AusAID and transparency: good progress and a way to go

On October 30 AusAID hosted the second annual ‘Aid Transparency External Review Group meeting’. The half day forum updated stakeholders about the major improvements in AusAID’s transparency over the past year (communiqué and presentations available here). Just over a year on since AusAID formalised its commitment to transparency, it’s worth taking a look at how well it has done to date, and how far it has to go, to be “one of the most transparent aid donors in the world.”

What has AusAID been up to?

AusAID certainly has a lot to be happy about since launching the Transparency Charter in November last year.

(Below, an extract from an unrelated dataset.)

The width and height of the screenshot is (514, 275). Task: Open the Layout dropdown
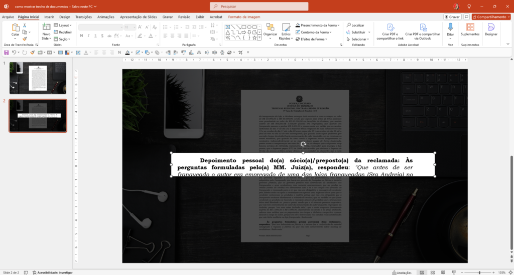click(x=63, y=25)
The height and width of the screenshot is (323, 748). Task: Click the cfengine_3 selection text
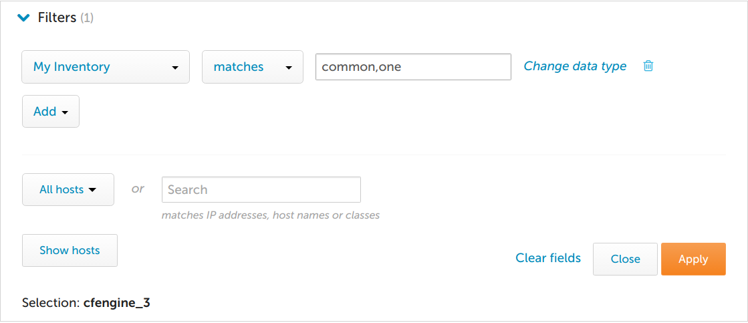coord(116,303)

Its website has undergone dramatic improvements, with an ongoing rollout of new country, thematic and regional ‘transparency pages’. To see the difference take a look at Vanuatu’s page compared to Kiribati’s page. By the end of 2012 AusAID has committed to launching 35 country, 15 regional and 31 thematic transparency pages and 33 translated websites. It was noted in the latest Senate Estimates [pdf] (p. 99) that AusAID has 36 communications and media officers (with a budget of roughly $7 million), a lot of whom focus on the website. It is good to see such a large amount of time and resources being translated into positive transparency outcomes.

AusAID has also begun publishing data to the International Aid Transparency Initiative, which aims collect and aggregate a standardised version of bilateral and multilateral aid data. According to the IATI registry AusAID has so far submitted 23 datasets (data on country programs), ranking 11th in overall submissions to the registry of a total of 99 organisations.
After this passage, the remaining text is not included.